Summer draws to a close, a new week begins, and I return to the deepening ground of Mary Oliver’s poetry. Hear the invitation to spend our lives “on some / unstinting happiness,” but not according to the world’s definition. Rather, the simple overlooked gifts that poets like Mary Oliver and Wendell Berry capture so beautifully. Help me, Lord, to live fully and cease asking the “foolish question[s].” (Pay special attention to that last stanza!)
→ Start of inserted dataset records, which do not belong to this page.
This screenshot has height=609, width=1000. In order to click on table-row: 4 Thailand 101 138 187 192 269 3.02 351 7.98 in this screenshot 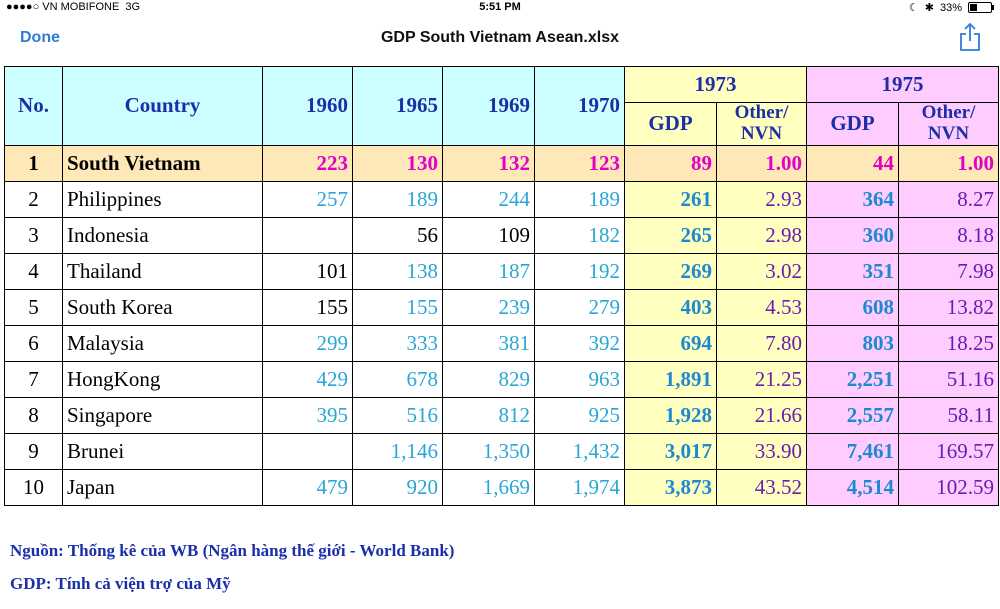, I will do `click(502, 271)`.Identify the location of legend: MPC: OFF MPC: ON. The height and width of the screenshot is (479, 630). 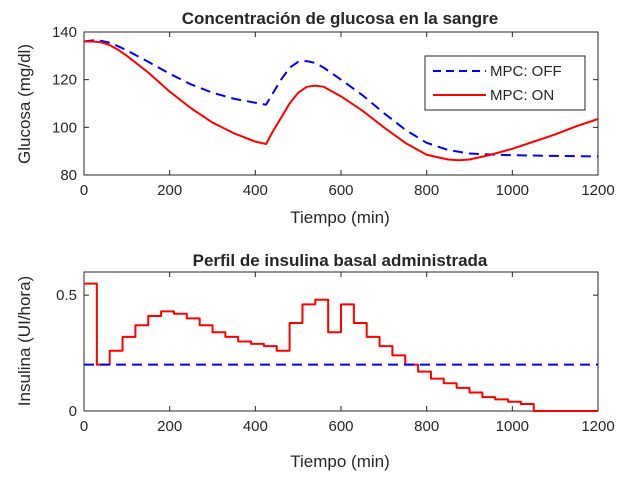
(505, 83).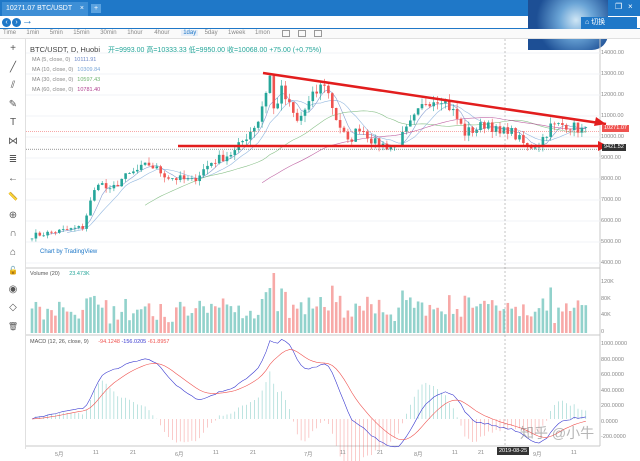 Image resolution: width=640 pixels, height=461 pixels. What do you see at coordinates (6, 22) in the screenshot?
I see `back-icon: ‹` at bounding box center [6, 22].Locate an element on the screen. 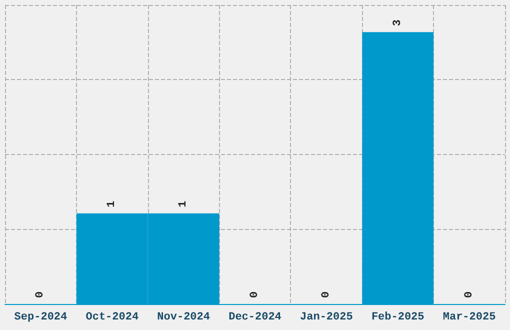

Roses, Late Summer by Mary Oliver
What happens to the leaves after they turn red and golden and fall away? What happens to the singing birds when they can't sing any longer? What happens to their quick wings? Do you think there is any personal heaven for any of us? Do you think anyone, the other side of that darkness, will call to us, meaning us? Beyond the trees the foxes keep teaching their children to live in the valley. So they never seem to vanish, they are always there in the blossom of light that stands up every morning in the dark sky. And over one more set of hills, along the sea, the last roses have opened their factories of sweetness and are giving it back to the world. If I had another life I would want to spend it all on some unstinting happiness. I would be a fox, or a tree full of waving branches. I wouldn't mind being a rose in a field full of roses. Fear has not yet occurred to them, nor ambition. Reason they have not yet thought of. Neither do they ask how long they must be roses, and then what. Or any other foolish question.
From Mary Oliver: Devotions – The Selected Poems of Mary Oliver, published by Penguin Press, New York, 2017: pgs. 322-323.